8. Episcopalians are a combination of Catholic and Protestant styles of Christianity — our sacramental emphasis on Holy Eucharist is brought together with a deep reverence for the primary authority of Holy Scripture in telling us about God and ourselves. We are a both-and, not an either-or, church; the world isn’t black-and-white, and we are confident that God is with us in all that life brings our way.

9. We also believe in the goodness of human reason, as a God-given resource for understanding who we are. And we trust in what we call tradition — the ways that faith has been passed on over the centuries, down to the present day, in the beliefs and practices of faithful people long before us.

10. At the end of worship, we are sent out to be bearers of God’s love and compassion and justice in the world. Our mission as Christians is to represent Christ in our daily lives, bearing love and justice that is the life-giving power at the heart of reality. Worship gives us strength for our journey and courage to be God’s people in a challenging world.

Come and visit us and see for yourself. There is a place at God’s table for everyone.

We’re Growing a Church Just For You

On June 20, 2010, the Vestry (or governing board) of St. Thomas’ Parish voted unanimously to move forward to rebuild a new worship space in Dupont Circle. While our new building is going up, I want to be in conversation with you about who we are, what we’re doing here, what we believe in, and why we think this parish matters to the larger communities we live in.

After the original structure, church home of Franklin and Eleanor Roosevelt, was destroyed by arson 40 years ago this August, our congregation chose to remain in the neighborhood of Dupont Circle, worshiping, as we still do, in the renovated parish hall. Over time this prophetic decision evolved into an intentional, creative, and courageous leadership role in solidarity with of the growing GLBT community in this historic Washington, DC, neighborhood.

  • We opened our doors during the height of the AIDS crisis – welcoming HIV positive individuals to the Eucharist, ministering to the dying and their grieving partners and friends, and honoring the dead with funerals and memorial services when few other parishes did so.
  • We pioneered the development of rites for the blessing of same sex unions in the Episcopal Church, writing a still frequently used and widely adapted liturgy in 1998. Subsequently we have hosted countless blessings of holy unions, and our clergy have officiated at many others beyond our doors. Most recently we have been celebrating a steady flow of same sex marriages at St. Thomas’ Parish, including a wedding just this week of a gay couple who have been faithful partners for 33 years.

Problems and tasks:
(A) According to the passage about St. Thomas' Parish, why does the congregation worship in its renovated parish hall?
(B) Can you extend the passage about St. Thomas' Parish past its final bullet point?

Excerpted records:
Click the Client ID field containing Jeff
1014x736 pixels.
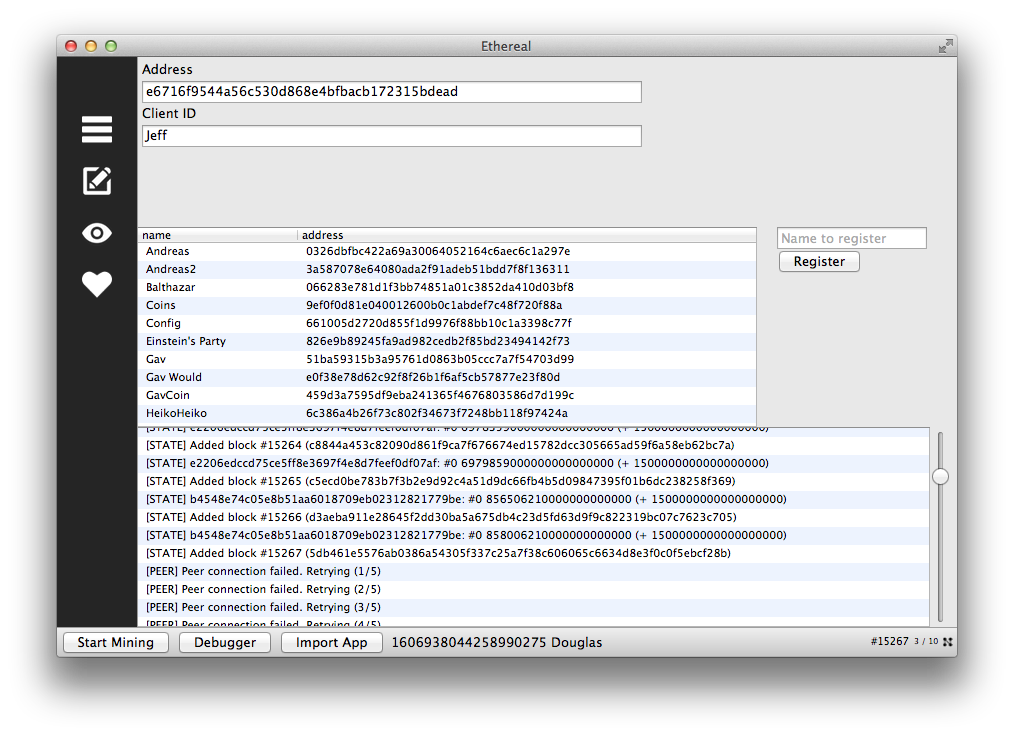[x=391, y=136]

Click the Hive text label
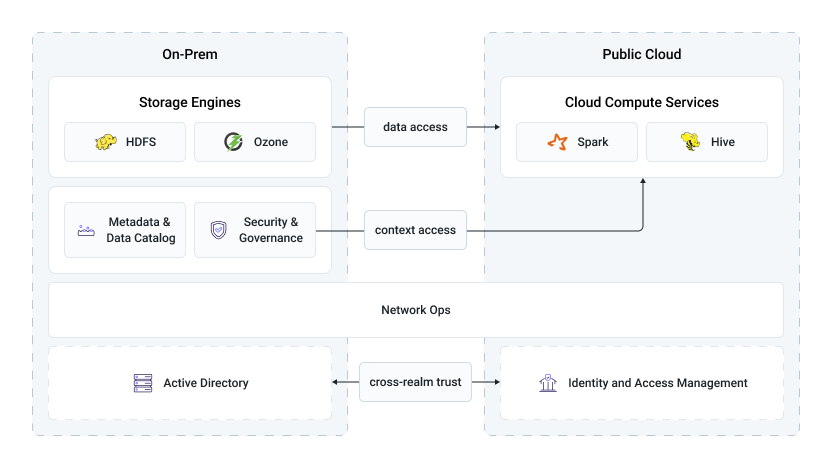click(722, 142)
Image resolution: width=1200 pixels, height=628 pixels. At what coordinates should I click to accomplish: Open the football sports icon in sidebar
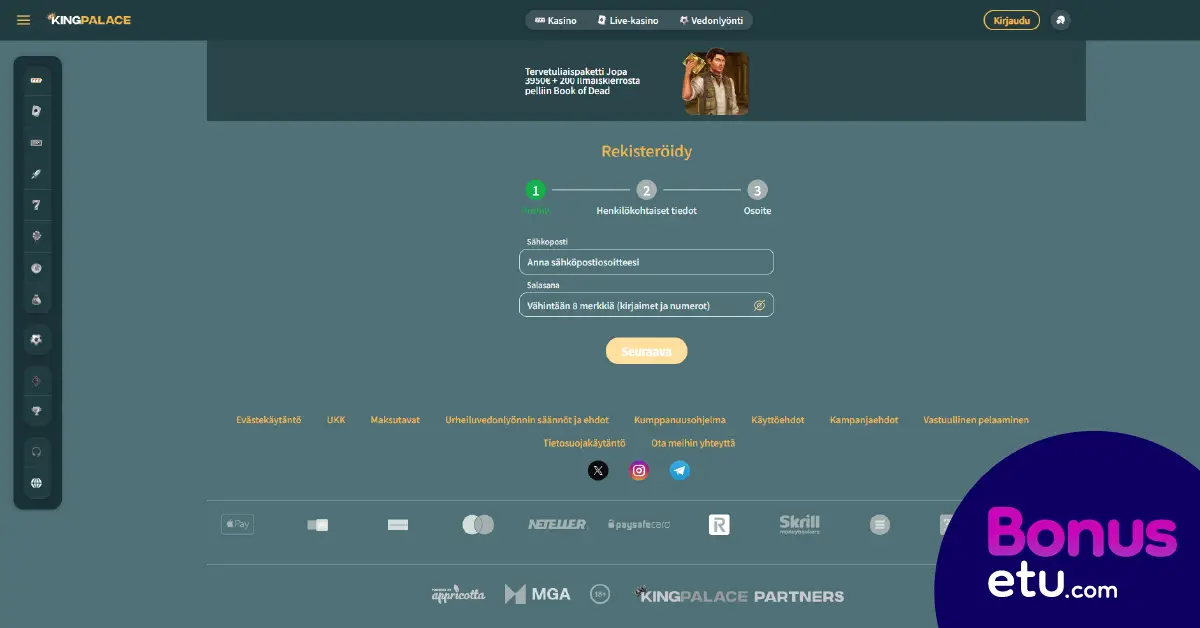[37, 340]
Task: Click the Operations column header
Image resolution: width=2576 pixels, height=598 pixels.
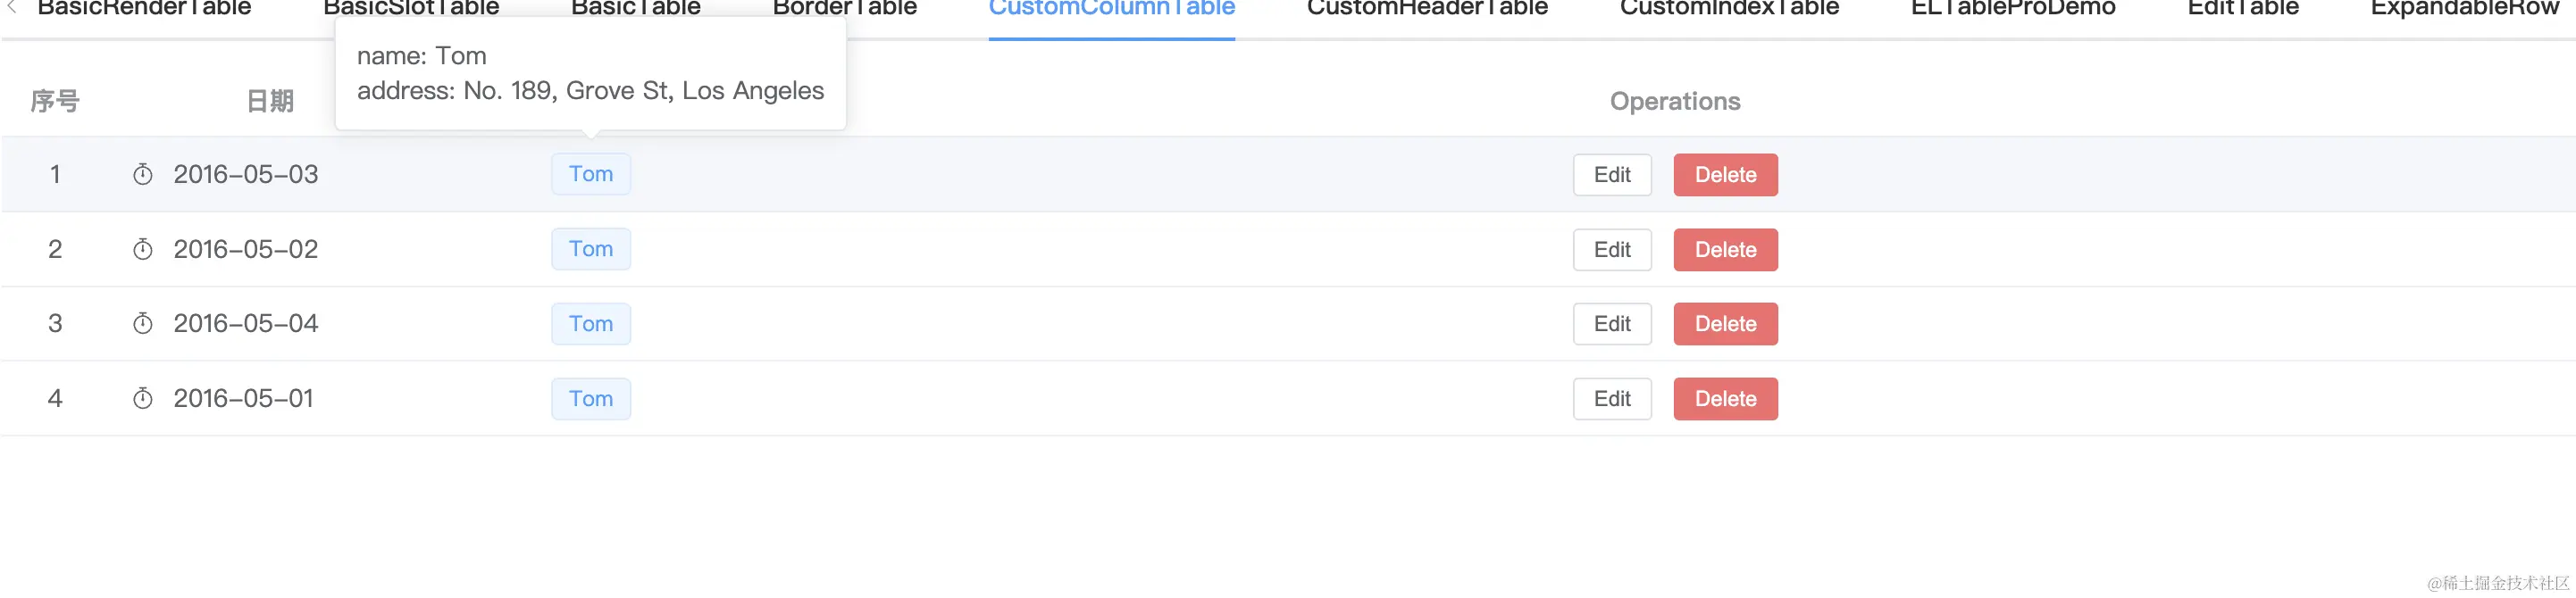Action: click(x=1674, y=101)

Results for each task:
(A) The original church was destroyed by arson, and the congregation chose to stay in the Dupont Circle neighborhood. It has worshiped in the renovated parish hall ever since.

(B)
  • All of us at St. Thomas’ Parish have been blessed, too, by a steady growth in the numbers of children in our ranks, some with same-sex and others with straight parents, all of them looking for a spiritual home where they can be assured, as one said recently, that “my child will never learn to hate in this place.”
  • As older straight and GLBT members have retired or moved from the parish, younger adults have found a home with us in growing numbers. The result is that the median age of our parishioners is about 35, with only a handful of members over the age of 55, and currently only one vestry member over 45. This influx of young adults has led to a doubling of our congregation’s size and budget in the past 5 years. Now we are in the both enviable and lamentable place of being almost out of room to welcome those still arriving at our doors.

People who come here find an inclusive congregation, whose life is centered in the sacraments of baptism and holy communion — “a place where all can find and be found by God.” We are constantly deepening our practice of faith rooted in vital worship and bold outreach in equal measure, continually learning to love one another and our neighbors, although sometimes it is not clear which is the more difficult. We are proud to be a part of our community, and we also are deeply committed to contributing to our neighborhood and world in days long after we ourselves are gone. We’re growing a church just for you — and a place of sanctuary and refuge, of inspiration and courage, of faithfulness and compassion for tomorrow and the day after.